Extracted data:
▬▬▬
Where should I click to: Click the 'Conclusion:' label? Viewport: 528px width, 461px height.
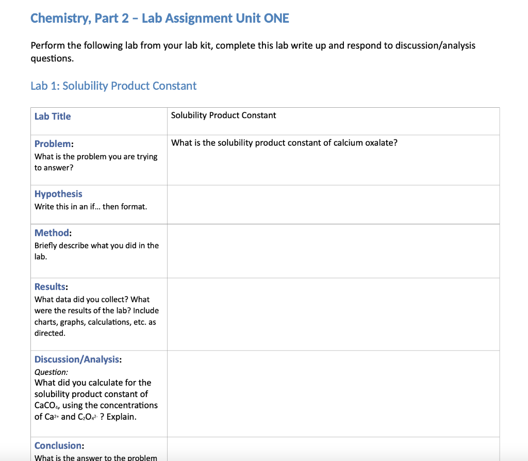coord(59,446)
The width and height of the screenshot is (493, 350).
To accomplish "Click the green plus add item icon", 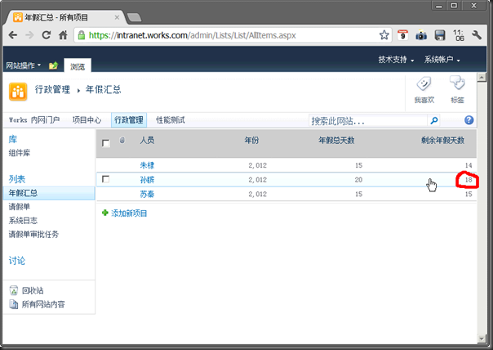I will (x=104, y=213).
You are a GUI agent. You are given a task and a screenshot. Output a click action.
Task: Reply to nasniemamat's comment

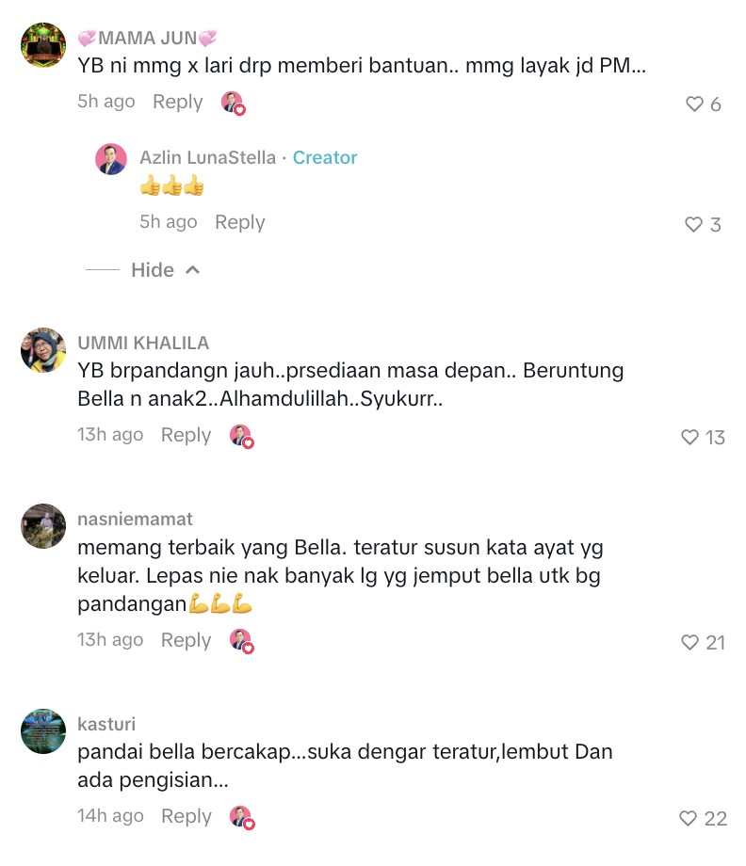pos(187,640)
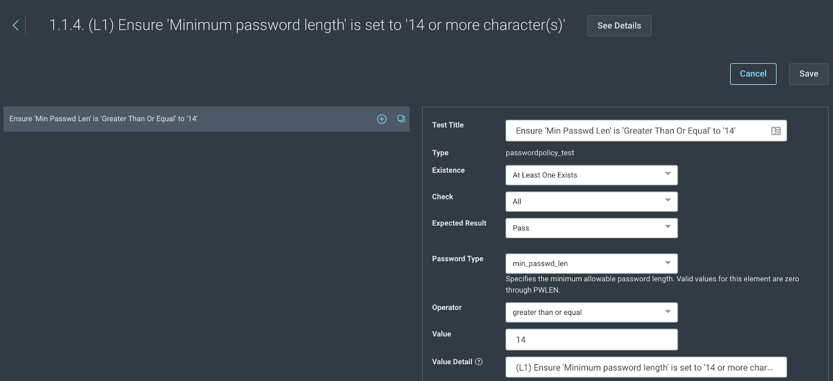Select the 'Min Passwd Len' test row

pyautogui.click(x=156, y=119)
▬▬▬
How to complete this task: Reproduce exactly, with every picture left out, the lines from the one that contains "You are a GUI" to the final line of the records above.

Output:
You are a GUI agent. You are given a task and a screenshot. Output a click action.
Task: Reply to nasniemamat's comment

pos(187,640)
Select the 'Min Passwd Len' test row

pyautogui.click(x=156, y=119)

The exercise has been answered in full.